Once I agreed to wrestle the ONS match I worked a few other matches leading up to it. I worked two matches in OVW, as well as one more WWE Sunday Night Heat match, again in Calgary, this time facing Maven.

After the One Stand match with Jericho I was really serious about my retirement; I had no intentions what so ever in wrestling again. I tried really hard to stick to my guns this time out, turning down several tempting offers. It’s the tempting offers that are the real problem, with wrestling retirements; no matter how much you want to stop there always seems to be that one offer you just can’t refuse.

Once again the wrestling business pulled me back in, although not as most of you probably think. My retirement after the Jericho match at ONS lasted just 10 months when I returned to the ring to challenge Bryan Danielson for the ROH World Title. This is the match that everyone thinks drew me back in, but as much as I wanted to do this match it wasn’t the deciding factor in my return. The offer I couldn’t refuse was actually one made to me by 1PW in England, to wrestle two shot a month after the ROH booking. The reason the 1PW offer was more tempting than the ROH one, was that it included an extra plane ticket for my wife and enabled me to take her on the week long London vacation she always wanted. I reluctantly gave up my perfect retirement match from ONS to treat my wife to a trip she dearly wanted, not to facilitate any want or need I had to wrestle again. I suppose I could have just sucked it up and financed the trip myself, to preserve my dream retirement match, but when you retire at the age of 35 you need to be some what frugal, and the 1PW bookings allowed us a great vacation and the ability to actually come home with more money than we left with. Once I’d accepted the 1PW bookings the ROH match was just icing on the cake.

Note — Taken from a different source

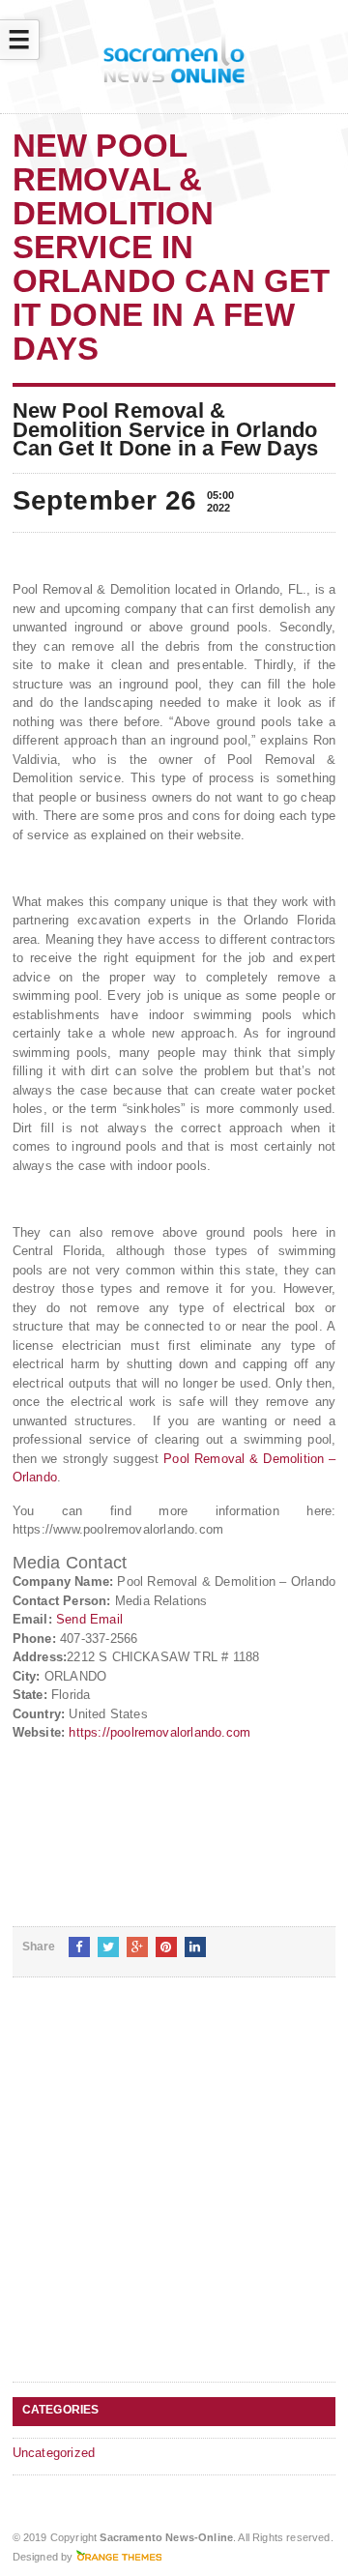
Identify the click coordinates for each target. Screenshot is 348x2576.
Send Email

After the 1PW match with Doug Williams, I wasn’t actively taking bookings anymore but did not consider myself retired again. I was open to the right booking offer, if it came along, but was also keeping my eyes open for an appropriate match to once again attempt retirement.

That appropriate match came along in the summer of 2007. A friend of mine was promoting a BSE (Blood Sweat and Ears) event in North Bay, Ontario. North Bay is my real home town, having spent the majority of my child hood there. The event was going to be at Memorial Gardens in North Bay, which was the building I saw my first live pro-wrestling event in. This seemed like the perfect full circle moments to once again try to end my career. I worked two other BSE events leading up to the North Bay match and then wrapped up my career (or so I thought) in front of my family and friends in the town I grew up in.

Like the Jericho ONS match I was quite serious about this retirement and turned down numerous tempting offers in order to stick to it. As you get older turning down bookings becomes easier so I lasted a lot longer this time out but after 2-years of retirement, I once again made a comeback.

I wrote about this latest comeback 2 months ago so I don’t need to go into it again here but I will say that I do once again intend this to be my last match. There is no significance to making my ROH match, with Chris Hero my last match; it just feels like it’s time. This was the first time that I felt physically taxed preparing for a match, and while I was happy with the match I put out there, I did feel a little less capable than I once was.

I’ve never wanted to over stay my welcome in this business and I often said I didn’t want to be bumping past 40. This last comeback I did at the age of 40, and while I feel I can still go, I’m most definitely past my prime. I think teaching is where I am best suited now, and since it’s something I truly enjoy that is where my focus needs to remain.

They say, “Never say never in this business” and because of that I won’t, but barring one last shot at a Lance Storm – Chris Jericho retirement match, I am once again hanging them up, and perhaps this time it will be for good.